Today, many people see Bill Gates as a globetrotting humanitarian. But in the 1980s, he was a headstrong entrepreneur.

In Microsoft’s early years, Paul Allen (the company’s co-founder) often joined Gates to visit key customers. On one of their trips to San Francisco, they met with different clients and then planned to rendezvous at the airport to catch their flight home.

Allen arrived at the gate on time, but Gates was running late and didn’t show up for the final boarding call. Allen waited for Gates, figuring they’d get the next flight.

As the jet pulled away from the gate, Allen spotted Gates sprinting toward him. Unwilling to wait for the next flight, Gates ran straight past Allen and bolted onto the jetway.

At the end of the jetway, Gates started fiddling with the control panel. The computer whiz figured out how to move the jetway toward the plane, which was inching away, so that he could somehow get the pilots to stop and let him board.

Standing nearby, Allen was convinced they’d be arrested. He yelled to Gates, “Don’t do that!”

An airline agent hurried down the jetway.

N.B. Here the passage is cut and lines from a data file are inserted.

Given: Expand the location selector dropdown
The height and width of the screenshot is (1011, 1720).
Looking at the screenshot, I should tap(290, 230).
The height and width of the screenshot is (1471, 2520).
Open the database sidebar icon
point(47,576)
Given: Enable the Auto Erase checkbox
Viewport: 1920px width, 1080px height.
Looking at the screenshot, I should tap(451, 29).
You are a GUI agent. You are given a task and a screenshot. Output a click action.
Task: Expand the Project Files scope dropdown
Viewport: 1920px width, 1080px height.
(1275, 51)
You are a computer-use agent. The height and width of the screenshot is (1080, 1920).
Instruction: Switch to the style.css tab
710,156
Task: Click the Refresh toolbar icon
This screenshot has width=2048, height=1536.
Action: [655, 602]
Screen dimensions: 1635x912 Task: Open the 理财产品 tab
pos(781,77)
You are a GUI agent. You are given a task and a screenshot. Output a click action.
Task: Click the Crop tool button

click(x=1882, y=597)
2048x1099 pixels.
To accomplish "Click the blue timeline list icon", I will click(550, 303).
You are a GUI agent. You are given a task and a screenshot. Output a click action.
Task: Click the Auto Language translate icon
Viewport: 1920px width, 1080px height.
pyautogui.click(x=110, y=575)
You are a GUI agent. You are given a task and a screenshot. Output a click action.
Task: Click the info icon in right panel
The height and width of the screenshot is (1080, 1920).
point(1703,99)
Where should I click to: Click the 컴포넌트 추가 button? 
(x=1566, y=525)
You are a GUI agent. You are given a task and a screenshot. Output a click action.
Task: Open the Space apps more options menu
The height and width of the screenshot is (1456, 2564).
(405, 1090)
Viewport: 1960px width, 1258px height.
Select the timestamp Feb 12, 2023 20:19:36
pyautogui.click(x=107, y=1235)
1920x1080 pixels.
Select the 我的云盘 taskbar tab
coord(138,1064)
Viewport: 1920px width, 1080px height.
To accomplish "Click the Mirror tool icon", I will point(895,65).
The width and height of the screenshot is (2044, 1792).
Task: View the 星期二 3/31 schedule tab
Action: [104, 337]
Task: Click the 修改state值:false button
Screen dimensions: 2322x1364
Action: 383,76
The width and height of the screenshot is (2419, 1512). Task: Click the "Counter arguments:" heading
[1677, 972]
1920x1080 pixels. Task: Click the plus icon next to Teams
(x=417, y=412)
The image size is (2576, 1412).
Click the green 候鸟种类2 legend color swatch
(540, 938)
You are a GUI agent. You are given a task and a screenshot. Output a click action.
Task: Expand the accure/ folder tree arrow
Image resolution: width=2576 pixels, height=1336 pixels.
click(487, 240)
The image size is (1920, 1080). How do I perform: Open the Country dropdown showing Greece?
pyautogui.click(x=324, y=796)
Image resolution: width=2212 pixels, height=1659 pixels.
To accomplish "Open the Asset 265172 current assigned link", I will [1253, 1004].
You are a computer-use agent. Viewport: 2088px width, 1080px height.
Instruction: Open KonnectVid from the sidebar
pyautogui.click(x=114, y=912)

But instead of calling for security guards, the agent said, “Sir, hold on. We’ll get the plane to come back.” And it did.

Gates was equally stubborn with his colleagues, especially Steve Ballmer. They fought frequently over business decisions. Allen observed many of these squabbles, likening them to “face-offs between bull elephants.”

— Adapted from Idea Man, Paul Allen, Portfolio/Penguin.